Awalnya, dukungan B2B Samsung menyebut drive itu mengalami “fatal controller or firmware-level lockup” dan perlu diganti. Namun setelah dikirim ke pusat servis Samsung, drive tersebut justru kembali dengan stempel “verified good”.
Rossmann kemudian menghubungkan SSD itu ke perangkat pemulihan data profesional. Ia melihat kecepatan tulis anjlok ke 40-60 MB/s sebelum drive itu berhenti merespons sama sekali.

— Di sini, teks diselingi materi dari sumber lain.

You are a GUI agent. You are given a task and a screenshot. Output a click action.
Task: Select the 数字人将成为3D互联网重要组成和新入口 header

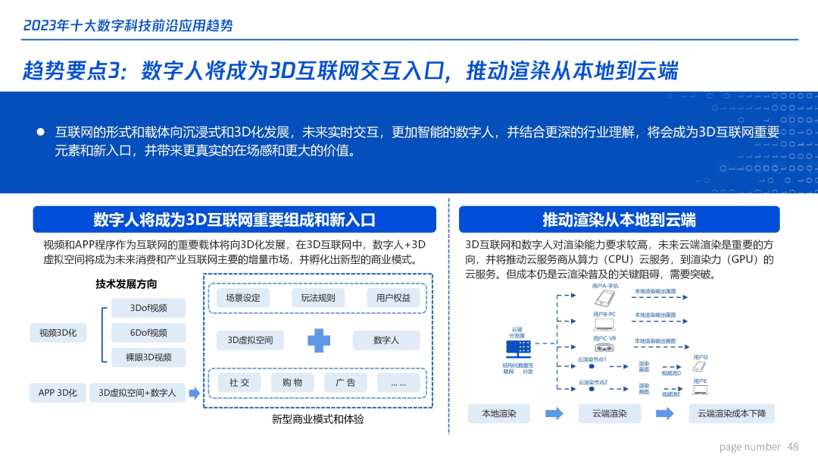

Yang membuat kasus ini makin tajam adalah alasan Samsung saat Rossmann mempersoalkan hasil servis tersebut. Perusahaan menyebut tidak bisa menyediakan pengganti karena kekurangan memori, lalu menawarkan pengembalian dana sebesar $330, sesuai harga beli awal di Best Buy.
Di sisi lain, model yang sama, Samsung 990 Pro 4TB, tercantum dijual seharga $950 di toko resmi Samsung di Amazon. Perbedaan ini memunculkan kesan bahwa Samsung lebih memilih menanggung rugi kecil lewat refund daripada mengganti unit dengan biaya yang jauh lebih besar.
Sengketa ini juga menyorot cara klausul garansi bekerja saat pasar komponen sedang kacau. Dalam syarat garansi Samsung sendiri, pengembalian dana didasarkan pada “then current market value”, bukan harga pembelian awal.
Dalam kondisi normal, aturan itu biasanya melindungi produsen saat nilai produk turun karena depresiasi. Tetapi saat harga pasar melonjak, klausul yang sama justru bisa membuat perusahaan harus membayar jauh lebih besar dari nilai refund yang mereka tawarkan.
Rossmann telah memberi Samsung tenggat 60 hari sebelum mengajukan gugatan di Travis County, Texas. Langkah ini menempatkan kasus tersebut sebagai ujian atas sejauh mana bahasa garansi masih bisa ditegakkan ketika kelangkaan komponen membuat harga pengganti melambung.
Bagi konsumen, perkara ini menunjukkan bagaimana klaim garansi bisa berubah menjadi tarik-ulur antara hasil diagnosis, stok barang, dan harga pasar. Bagi produsen, kasus Rossmann berpotensi mendorong peninjauan ulang atas redaksi garansi agar batas tanggung jawab mereka lebih jelas saat kondisi pasokan tidak lagi normal.